On Fox News’ Special Report this week, exiled Crown Prince Reza Pahlavi laid down a brutal claim: Iran’s theocratic rulers are slaughtering their own people at a scale worse than the terror attacks on America two decades ago. Pahlavi’s raw appeal to the world and to brave Iranians on the streets was unvarnished and unflinching, the kind of wake-up call that patriotic Americans should hear with their hearts and their heads.
The unrest did not come from nowhere — protests erupted late December amid an economic collapse that left ordinary families unable to feed their children and business owners watching their life’s work evaporate. Streets and bazaars that sustained generations suddenly filled with chants for freedom and the old national flag, a powerful symbol of popular rejection of the clerical elite.

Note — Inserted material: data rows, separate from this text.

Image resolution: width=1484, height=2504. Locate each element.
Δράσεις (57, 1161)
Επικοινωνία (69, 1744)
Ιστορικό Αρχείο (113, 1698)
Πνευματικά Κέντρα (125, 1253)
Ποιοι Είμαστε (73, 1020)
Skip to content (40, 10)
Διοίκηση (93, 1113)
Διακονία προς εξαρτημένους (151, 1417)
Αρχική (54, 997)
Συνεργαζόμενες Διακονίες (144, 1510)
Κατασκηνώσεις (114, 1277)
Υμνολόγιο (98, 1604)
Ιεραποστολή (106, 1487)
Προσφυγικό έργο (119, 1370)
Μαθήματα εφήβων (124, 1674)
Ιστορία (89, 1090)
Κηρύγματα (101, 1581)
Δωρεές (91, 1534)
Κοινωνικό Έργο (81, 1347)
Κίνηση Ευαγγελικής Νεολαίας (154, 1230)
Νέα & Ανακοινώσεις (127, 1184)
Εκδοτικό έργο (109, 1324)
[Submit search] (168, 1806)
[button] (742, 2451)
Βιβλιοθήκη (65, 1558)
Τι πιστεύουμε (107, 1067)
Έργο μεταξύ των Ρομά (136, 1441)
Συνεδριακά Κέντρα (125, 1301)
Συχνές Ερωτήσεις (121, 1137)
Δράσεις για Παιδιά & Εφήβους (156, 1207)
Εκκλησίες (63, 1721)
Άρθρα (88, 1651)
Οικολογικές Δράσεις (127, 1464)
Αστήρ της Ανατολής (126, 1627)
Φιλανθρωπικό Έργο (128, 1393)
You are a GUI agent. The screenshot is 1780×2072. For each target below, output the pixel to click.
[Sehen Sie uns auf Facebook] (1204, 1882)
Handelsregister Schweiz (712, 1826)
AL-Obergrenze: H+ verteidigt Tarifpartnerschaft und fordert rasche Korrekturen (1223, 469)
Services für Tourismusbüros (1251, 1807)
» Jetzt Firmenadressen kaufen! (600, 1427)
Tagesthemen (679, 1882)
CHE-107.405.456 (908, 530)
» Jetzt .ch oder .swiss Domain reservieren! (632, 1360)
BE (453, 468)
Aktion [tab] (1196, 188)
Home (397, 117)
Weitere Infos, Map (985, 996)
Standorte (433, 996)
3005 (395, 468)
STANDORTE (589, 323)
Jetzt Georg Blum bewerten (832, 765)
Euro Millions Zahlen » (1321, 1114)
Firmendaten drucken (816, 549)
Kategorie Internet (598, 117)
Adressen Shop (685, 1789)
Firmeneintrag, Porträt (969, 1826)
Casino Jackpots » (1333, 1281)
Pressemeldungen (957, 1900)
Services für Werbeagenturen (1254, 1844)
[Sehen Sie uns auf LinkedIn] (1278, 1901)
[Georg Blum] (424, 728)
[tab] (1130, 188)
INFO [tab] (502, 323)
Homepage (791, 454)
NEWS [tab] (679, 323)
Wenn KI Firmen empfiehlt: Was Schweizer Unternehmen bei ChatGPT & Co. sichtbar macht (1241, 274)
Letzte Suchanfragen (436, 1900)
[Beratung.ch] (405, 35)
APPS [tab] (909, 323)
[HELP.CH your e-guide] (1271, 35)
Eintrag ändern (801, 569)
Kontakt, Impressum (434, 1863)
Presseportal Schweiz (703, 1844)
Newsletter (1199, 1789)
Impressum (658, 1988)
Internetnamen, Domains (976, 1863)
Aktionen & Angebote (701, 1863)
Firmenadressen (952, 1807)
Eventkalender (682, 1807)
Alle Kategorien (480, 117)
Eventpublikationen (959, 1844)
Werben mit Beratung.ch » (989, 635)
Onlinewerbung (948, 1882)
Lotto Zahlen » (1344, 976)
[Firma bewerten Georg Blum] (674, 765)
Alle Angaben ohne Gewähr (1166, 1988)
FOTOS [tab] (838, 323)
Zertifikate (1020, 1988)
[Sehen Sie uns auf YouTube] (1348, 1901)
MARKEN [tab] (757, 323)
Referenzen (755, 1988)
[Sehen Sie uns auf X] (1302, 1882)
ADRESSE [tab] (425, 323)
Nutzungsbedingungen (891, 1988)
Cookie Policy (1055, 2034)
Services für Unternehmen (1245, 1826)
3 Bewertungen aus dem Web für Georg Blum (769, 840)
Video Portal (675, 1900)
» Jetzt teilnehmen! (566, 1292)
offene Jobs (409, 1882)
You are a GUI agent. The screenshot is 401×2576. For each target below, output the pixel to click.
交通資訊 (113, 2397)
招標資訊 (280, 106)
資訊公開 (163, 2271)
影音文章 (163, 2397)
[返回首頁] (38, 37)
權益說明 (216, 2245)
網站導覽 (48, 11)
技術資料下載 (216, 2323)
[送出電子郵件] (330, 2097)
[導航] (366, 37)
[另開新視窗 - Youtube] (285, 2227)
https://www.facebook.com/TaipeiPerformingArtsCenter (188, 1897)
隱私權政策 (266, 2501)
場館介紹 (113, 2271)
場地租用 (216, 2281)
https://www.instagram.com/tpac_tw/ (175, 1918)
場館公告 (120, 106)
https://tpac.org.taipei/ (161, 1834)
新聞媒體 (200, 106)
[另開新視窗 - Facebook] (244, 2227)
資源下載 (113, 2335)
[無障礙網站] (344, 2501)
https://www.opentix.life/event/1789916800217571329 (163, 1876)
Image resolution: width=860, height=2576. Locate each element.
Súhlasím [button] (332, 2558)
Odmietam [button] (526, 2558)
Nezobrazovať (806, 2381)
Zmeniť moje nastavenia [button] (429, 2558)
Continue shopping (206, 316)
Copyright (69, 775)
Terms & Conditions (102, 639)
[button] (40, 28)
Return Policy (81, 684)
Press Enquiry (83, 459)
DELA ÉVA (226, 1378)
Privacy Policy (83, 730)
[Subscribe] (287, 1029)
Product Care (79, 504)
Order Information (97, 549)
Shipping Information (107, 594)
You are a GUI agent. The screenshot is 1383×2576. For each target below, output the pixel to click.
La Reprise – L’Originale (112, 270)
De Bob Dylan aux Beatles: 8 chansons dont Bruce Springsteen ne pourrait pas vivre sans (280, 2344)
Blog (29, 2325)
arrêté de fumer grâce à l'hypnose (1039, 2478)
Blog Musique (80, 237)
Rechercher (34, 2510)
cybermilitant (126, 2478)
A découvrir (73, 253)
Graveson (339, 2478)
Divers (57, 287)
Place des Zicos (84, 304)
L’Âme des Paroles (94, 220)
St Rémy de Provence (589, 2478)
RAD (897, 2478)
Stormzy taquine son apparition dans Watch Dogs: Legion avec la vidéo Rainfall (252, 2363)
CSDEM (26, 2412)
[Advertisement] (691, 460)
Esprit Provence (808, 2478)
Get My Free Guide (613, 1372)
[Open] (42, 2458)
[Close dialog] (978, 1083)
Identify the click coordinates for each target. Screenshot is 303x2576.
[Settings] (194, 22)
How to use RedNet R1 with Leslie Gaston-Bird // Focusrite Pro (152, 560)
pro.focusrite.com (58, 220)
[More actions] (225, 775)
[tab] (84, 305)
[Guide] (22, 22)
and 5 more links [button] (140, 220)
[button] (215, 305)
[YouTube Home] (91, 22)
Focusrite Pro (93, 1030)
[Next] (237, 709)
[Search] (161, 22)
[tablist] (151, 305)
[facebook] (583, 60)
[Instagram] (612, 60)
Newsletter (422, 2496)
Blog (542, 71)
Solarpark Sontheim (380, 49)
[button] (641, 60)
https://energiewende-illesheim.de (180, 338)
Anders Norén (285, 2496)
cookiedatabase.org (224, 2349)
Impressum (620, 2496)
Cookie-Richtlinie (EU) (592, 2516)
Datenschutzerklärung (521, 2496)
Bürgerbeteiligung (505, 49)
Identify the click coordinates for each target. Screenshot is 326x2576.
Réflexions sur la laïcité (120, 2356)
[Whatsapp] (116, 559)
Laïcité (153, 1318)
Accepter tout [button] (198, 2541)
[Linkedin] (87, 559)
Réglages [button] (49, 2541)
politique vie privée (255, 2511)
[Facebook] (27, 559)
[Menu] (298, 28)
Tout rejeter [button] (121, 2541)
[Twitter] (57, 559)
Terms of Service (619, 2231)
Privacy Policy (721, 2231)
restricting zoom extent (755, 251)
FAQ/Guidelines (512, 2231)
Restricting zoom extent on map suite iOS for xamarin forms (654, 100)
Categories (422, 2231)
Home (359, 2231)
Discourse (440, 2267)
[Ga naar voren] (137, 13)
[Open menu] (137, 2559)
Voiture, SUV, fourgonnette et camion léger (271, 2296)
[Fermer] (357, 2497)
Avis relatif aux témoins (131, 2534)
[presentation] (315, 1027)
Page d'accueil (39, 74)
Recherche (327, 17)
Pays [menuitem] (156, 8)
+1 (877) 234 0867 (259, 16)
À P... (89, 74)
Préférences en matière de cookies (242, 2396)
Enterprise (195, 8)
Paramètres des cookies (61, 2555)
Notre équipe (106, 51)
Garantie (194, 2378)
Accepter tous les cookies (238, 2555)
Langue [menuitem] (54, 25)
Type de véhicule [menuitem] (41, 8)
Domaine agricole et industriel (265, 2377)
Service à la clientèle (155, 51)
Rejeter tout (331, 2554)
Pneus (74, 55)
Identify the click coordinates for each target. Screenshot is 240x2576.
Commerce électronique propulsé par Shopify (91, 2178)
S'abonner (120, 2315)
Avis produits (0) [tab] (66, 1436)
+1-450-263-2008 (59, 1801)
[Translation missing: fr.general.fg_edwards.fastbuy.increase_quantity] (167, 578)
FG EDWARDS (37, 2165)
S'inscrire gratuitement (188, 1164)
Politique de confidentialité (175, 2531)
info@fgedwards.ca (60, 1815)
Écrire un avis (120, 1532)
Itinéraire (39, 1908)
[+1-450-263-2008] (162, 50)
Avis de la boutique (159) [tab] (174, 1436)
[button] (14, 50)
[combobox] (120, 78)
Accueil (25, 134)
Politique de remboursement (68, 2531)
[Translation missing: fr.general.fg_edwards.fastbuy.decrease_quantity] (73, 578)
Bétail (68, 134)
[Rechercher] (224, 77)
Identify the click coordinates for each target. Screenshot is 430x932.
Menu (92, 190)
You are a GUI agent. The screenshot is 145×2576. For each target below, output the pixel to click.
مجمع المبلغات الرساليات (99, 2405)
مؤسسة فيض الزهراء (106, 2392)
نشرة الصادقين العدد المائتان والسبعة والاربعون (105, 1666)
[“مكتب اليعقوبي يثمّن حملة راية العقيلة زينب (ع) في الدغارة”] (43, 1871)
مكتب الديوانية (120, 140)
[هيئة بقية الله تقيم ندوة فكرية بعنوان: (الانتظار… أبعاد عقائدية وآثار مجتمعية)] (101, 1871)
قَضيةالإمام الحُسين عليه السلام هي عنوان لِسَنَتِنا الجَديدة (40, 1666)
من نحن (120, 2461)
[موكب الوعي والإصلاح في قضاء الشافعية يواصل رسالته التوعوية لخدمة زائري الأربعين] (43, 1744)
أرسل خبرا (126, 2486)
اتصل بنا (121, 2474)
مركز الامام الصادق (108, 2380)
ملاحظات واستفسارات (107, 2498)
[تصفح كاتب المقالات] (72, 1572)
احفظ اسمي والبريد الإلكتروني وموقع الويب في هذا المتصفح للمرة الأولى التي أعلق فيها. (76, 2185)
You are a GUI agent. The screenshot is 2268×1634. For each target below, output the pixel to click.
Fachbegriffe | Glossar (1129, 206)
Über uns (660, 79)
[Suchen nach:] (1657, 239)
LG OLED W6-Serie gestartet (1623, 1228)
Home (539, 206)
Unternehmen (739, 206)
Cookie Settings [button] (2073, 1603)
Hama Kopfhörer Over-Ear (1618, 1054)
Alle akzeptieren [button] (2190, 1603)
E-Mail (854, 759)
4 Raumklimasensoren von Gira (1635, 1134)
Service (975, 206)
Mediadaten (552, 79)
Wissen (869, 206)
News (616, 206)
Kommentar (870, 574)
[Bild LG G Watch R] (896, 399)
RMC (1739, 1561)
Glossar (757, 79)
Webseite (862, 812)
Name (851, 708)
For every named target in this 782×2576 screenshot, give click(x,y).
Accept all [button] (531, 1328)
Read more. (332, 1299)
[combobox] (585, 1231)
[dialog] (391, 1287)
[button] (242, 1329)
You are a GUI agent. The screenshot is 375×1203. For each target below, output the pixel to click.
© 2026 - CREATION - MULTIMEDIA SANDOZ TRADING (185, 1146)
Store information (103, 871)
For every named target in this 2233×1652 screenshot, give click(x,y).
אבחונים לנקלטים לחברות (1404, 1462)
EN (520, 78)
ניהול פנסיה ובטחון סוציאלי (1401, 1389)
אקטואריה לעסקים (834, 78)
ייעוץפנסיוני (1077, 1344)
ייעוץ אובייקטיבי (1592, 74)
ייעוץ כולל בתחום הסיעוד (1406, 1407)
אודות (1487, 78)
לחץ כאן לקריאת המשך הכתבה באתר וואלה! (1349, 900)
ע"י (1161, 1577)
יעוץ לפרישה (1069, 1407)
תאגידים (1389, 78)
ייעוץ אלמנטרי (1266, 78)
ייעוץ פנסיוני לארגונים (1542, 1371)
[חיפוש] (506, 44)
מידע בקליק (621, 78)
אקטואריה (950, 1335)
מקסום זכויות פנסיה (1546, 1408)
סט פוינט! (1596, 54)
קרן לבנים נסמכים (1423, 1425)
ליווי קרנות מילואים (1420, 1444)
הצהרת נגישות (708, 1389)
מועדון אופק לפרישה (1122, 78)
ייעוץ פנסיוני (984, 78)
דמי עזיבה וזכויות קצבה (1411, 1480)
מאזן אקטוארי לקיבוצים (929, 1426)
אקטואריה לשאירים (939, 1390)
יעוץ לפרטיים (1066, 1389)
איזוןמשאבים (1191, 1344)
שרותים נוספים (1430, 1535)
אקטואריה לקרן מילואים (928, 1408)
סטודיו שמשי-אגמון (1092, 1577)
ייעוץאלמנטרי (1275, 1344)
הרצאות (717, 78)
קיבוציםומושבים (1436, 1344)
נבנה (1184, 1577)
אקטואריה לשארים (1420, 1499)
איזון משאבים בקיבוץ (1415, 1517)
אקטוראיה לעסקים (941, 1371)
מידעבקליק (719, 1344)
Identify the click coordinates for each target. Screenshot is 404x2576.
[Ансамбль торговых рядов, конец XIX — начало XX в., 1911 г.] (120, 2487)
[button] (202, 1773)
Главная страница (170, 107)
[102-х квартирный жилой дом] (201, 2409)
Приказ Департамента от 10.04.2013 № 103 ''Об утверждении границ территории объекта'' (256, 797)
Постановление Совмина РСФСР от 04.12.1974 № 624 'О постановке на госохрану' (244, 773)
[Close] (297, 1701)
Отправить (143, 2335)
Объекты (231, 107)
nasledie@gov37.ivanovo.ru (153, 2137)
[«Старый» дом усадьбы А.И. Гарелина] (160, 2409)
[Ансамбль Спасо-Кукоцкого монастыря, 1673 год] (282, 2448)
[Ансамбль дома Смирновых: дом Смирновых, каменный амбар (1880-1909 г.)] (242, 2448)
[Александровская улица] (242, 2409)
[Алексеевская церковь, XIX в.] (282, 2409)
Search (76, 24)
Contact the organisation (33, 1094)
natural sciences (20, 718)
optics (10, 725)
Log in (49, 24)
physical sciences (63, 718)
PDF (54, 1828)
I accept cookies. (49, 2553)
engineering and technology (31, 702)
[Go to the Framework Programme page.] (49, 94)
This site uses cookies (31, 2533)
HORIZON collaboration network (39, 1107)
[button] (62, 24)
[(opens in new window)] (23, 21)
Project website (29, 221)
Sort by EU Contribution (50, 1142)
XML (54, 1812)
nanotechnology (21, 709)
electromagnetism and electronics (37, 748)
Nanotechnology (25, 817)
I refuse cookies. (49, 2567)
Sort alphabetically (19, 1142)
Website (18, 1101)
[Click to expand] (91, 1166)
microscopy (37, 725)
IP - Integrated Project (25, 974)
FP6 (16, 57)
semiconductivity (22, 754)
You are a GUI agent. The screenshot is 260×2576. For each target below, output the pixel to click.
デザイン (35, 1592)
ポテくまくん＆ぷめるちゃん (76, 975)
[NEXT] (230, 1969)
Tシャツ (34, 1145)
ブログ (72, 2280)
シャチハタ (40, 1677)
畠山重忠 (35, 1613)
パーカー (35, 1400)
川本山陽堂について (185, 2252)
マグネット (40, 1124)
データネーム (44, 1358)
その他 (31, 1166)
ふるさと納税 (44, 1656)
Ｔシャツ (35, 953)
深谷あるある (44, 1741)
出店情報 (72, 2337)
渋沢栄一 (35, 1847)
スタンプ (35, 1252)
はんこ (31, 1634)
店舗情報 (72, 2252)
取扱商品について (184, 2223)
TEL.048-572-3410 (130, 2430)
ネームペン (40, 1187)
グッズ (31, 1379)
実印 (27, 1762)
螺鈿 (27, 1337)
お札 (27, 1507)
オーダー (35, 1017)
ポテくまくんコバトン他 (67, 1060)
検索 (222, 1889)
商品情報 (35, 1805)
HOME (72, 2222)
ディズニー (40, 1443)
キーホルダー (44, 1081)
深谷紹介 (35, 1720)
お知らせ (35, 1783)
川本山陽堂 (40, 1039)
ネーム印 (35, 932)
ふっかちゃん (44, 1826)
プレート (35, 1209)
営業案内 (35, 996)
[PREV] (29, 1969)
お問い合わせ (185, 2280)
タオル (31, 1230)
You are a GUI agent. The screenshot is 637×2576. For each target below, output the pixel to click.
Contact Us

Independent monitoring groups and journalists have tried to pierce the regime’s information blackout and the results are chilling: rights organizations report mass arrests, brutal crackdowns and death tolls that number in the thousands according to the latest tallies. Those figures are not fanciful political rhetoric — outside monitors say the body count is staggeringly high, pushing past the familiar thresholds of tragedy into a humanitarian calamity.
Amnesty International and Human Rights Watch have documented the same pattern: security forces using live ammunition, beatings, and other unlawful tactics to stamp out dissent, while the regime muffles the truth with internet shutdowns and coerced confessions. This is not a domestic policing problem; it is a systematic repression of a people daring to demand basic dignity, and the world cannot pretend it is merely an internal matter.
Pahlavi’s calls for coordinated civil resistance and for state employees to refuse to obey criminal orders are dangerous for him and hopeful for Iranians who crave liberty, and every free nation should be on the side of the brave, not the butchers. President Trump and other leaders have been clear that the United States will not stand idly by while Tehran murders its citizens, and that posture of strength is exactly what deters tyrants and comforts the oppressed.
Americans who love freedom must recognize the moral clarity here: when a tyrant kills his own people, appeasement and platitudes are not options. We should back sanctions, expose the regime’s crimes relentlessly, and keep every diplomatic and economic lever aimed at the clerics until the bloodshed stops and Iranians can choose their own future without fear.
This moment calls for courage from free nations and clarity from conservatives who still believe in American exceptionalism: stand with the protesters, call out the killers, and let Tehran know that liberty has more friends in the world than it has enemies. The people of Iran are showing the same American virtues we teach our children — resolve, faith in freedom, and the willingness to risk everything for a better tomorrow — and we should stand with them without apology.